Es solo un ejemplo de asesoramiento erróneo con resultados catastróficos. Como se recordará, Felipe perdió no sólo aquellos comicios sino también los siguientes (los del 79), de manera que hasta que no aceptó las eternas reglas del juego, hasta que no tuvo asesores de felicidad, hasta que se desenamoró del marxismo, no pudo ganar (eso sí, gloriosamente) en el otoño del 82. Aquello fue una especie de sueño colectivo que sus excelentes asesores decoraron pintando carteles con ciudades näif, paisajes bucólicos, jardines, arbolitos, paz, trabajo ganas de vivir. Era como dejar atrás para siempre una pesadilla histórica y saltar definitivamente de una etapa provisional de incomodidades a otra de grandes esperanzas. No cambiaba nada, en apariencia, sólo las formas, pero en realidad cambiaría todo.

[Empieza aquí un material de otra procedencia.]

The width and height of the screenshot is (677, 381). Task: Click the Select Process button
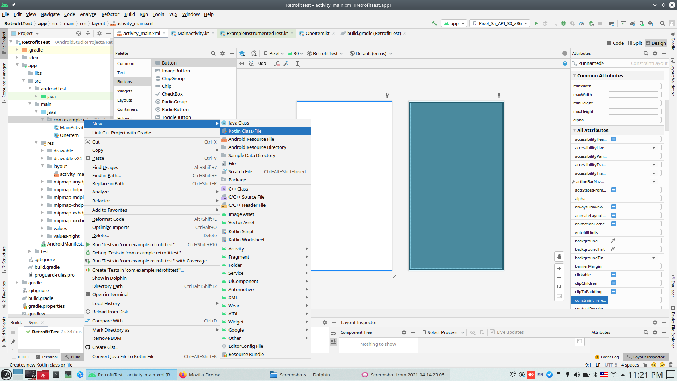coord(443,332)

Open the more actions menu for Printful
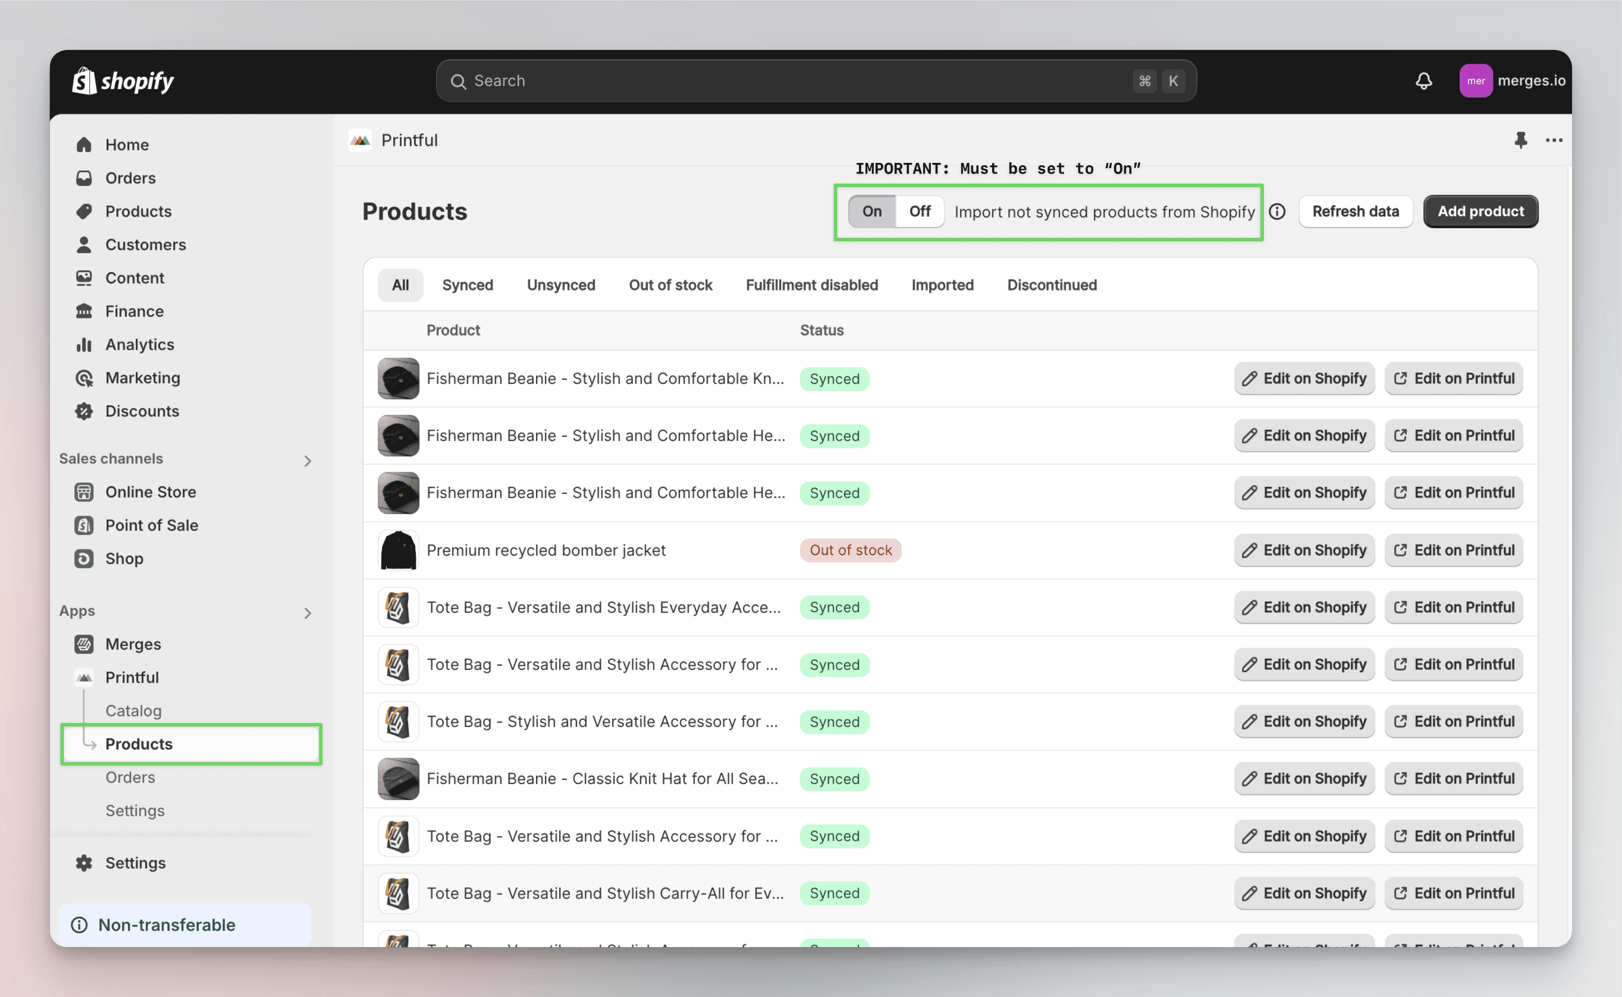1554,140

Los presidentes de gobierno, y los otros, se equivocan cuando tienen a su lado a gente que aconseja una cosa y piensa y hace la contraria. Los expertos en economía, que no paran de equivocarse en sus augurios, sólo sugieren a sus presidentes desgracias presentes y futuras, cuando lo que necesitan de verdad son asesores de felicidad, gente que le nutra de argumentos sólidos para que los ciudadanos vivan un pelín más alegres, para que los mensajes no sean tan dolorosos, tan crudos, tan desesperanzadores. Para que renazcan las ganas de trabajar, de hacer bien las cosas, de vivir, de tener fe y no de salir corriendo.

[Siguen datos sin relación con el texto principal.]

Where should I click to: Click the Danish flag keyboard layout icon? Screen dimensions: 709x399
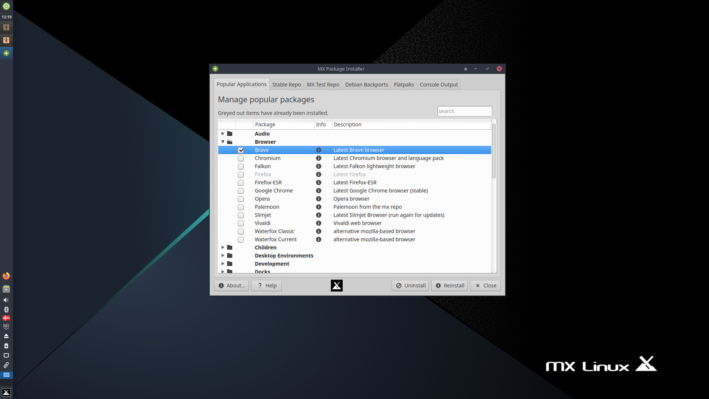click(6, 318)
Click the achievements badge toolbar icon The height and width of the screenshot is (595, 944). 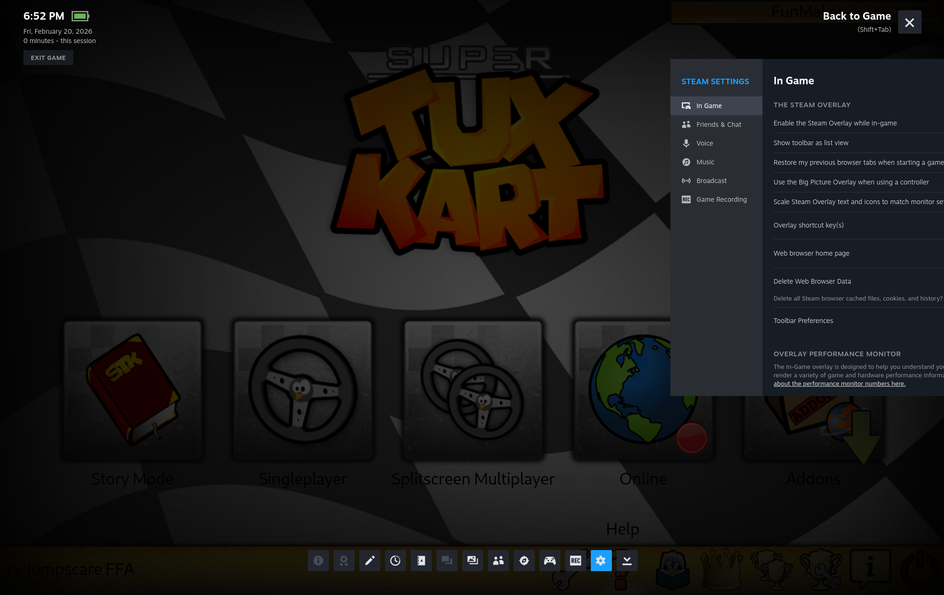[x=344, y=560]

Hace años ya que el pueblo no recibe ni una sola expresión de confianza, de fe en la mejoría de la situación; ni una sola palabra ilusionante, algo que te haga pensar que esta crisis maldita es pasajera y no nos va a machacar eternamente. Al contrario. Insisten, por activa y por pasiva, desde el Gobierno, desde la oposición, en el Apocalipsis que tenemos encima, en que van a seguir subiendo los precios, bajando los sueldos, cerrando empresas, echando gente a la calle, constriñendo la economía, paralizando las actividades comerciales… El panorama es terrorífico porque nos hacen ver que los gobiernos ya no mandan –no sé si mandaron alguna vez– y no pueden dar órdenes a los dueños del dinero, esos fantasmagóricos mercados, ni a los bancos, que siguen embargando cada vez a más familias que no pueden pagar la hipoteca y después de entregar la casa deben seguir apoquinando años y años.

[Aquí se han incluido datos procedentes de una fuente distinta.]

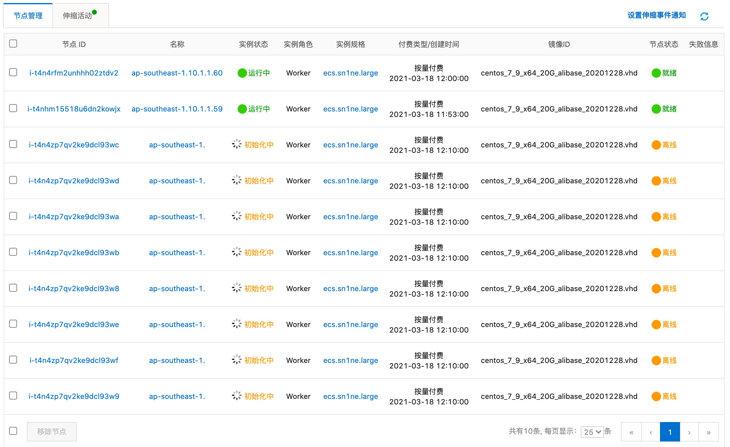730x447 pixels.
Task: Click green ready dot for i-t4nhm15518u6dn2kowjx
Action: [656, 109]
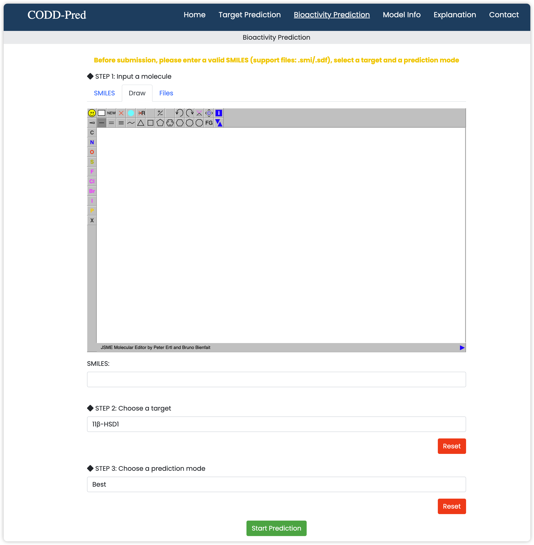Click the blue info icon
Image resolution: width=534 pixels, height=545 pixels.
click(219, 113)
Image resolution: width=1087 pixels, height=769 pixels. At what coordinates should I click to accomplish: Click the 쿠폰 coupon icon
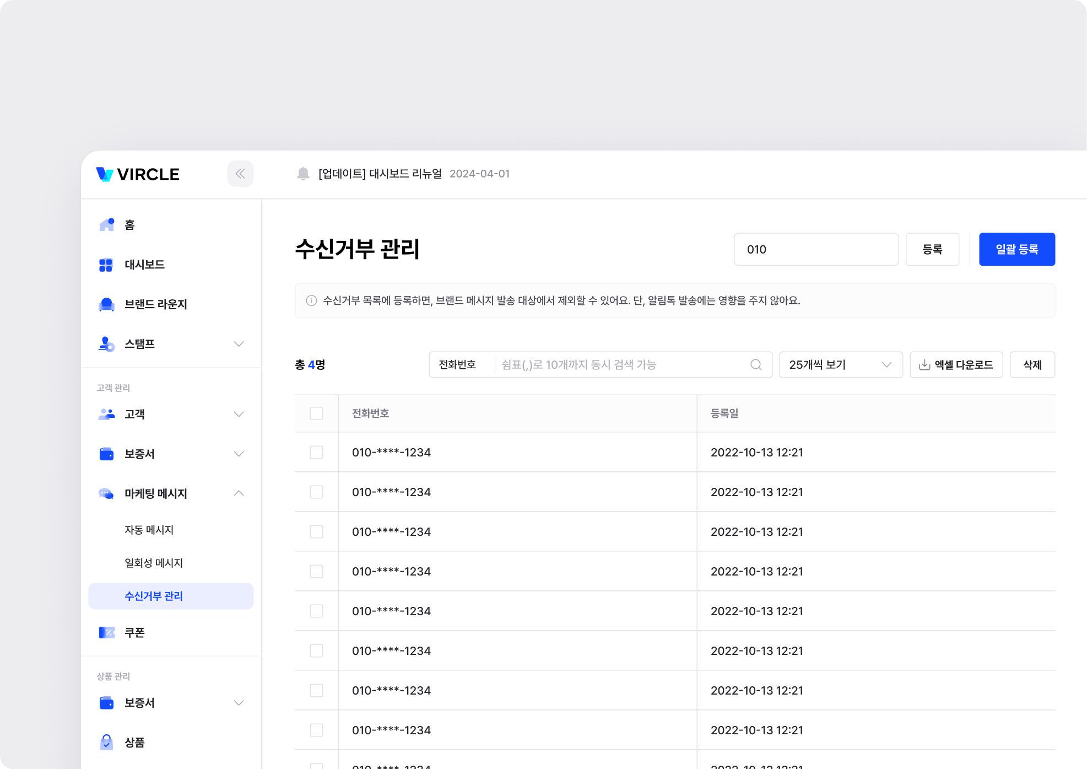click(x=106, y=632)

Lo que vemos en el escenario europeo, del que una vez formamos parte para lo bueno y en el que ahora somos carne de cañón, es el estado de los ciudadanos griegos, desesperados por las calles, condenados de por vida, rotos por un modo de vida insostenible que seguramente no inventaron ellos. Y el estado de los ciudadanos portugueses, temblando porque les cortan los salarios y tampoco se sienten culpables del batacazo económico que les ha sobrevenido. Mientras tanto, nosotros, aquí, ¿qué podemos hacer? Poca cosa. Si acaso, rogar para que los mercados nos perdonen la vida y para que Europa no nos rescate. Virgencita, déjanos como estamos. Nos quedamos con las alegrías futbolísticas de «La Roja» (lo único que nos aliena y aleja de nuestra penosa realidad) y con el deseo de que los presidentes busquen asesores que les aconsejen al oído palabras bonitas para que a los ciudadanos nos suba un poquito la auto estima. Lo que pasa es que, visto lo visto, uno tiene sus temores y sus dudas. ¿Por qué? Pues porque casi siempre, y no sé si ahora se producirá la excepción, lo normal es que los dirigentes políticos, en tiempos de dificultades económicas, prefieren acudir prestos y solícitos en auxilio de los ricos. Pobrecillos.